Among the entries below, count the lines containing the string "зодиака". Only the count is needed.

(Saved entries)
-----

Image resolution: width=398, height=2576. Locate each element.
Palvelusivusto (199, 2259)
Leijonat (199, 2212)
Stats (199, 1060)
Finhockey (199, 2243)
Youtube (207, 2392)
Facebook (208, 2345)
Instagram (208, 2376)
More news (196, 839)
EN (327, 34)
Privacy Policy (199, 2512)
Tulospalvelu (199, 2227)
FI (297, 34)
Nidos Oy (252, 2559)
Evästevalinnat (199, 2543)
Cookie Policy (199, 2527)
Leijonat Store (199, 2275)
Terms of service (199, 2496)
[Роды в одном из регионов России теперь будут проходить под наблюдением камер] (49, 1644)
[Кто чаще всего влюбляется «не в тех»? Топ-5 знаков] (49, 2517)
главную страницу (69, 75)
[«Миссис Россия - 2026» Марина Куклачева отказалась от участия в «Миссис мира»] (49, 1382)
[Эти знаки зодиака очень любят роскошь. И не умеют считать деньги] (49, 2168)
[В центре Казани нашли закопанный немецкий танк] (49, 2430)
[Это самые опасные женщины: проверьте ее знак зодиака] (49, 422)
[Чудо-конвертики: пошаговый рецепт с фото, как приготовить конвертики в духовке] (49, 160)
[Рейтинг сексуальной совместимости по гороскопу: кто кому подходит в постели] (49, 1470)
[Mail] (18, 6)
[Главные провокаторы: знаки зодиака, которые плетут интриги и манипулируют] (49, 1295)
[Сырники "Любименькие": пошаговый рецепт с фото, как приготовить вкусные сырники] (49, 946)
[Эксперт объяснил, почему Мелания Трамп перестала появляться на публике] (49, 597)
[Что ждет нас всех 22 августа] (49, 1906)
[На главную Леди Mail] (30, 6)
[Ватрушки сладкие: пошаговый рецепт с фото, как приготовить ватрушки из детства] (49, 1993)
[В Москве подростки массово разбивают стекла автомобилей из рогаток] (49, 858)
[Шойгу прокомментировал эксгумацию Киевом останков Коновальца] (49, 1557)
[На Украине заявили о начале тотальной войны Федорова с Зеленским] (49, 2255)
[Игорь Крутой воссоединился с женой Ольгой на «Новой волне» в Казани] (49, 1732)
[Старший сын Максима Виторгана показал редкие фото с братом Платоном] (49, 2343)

-----

→ **Exercise result**:
3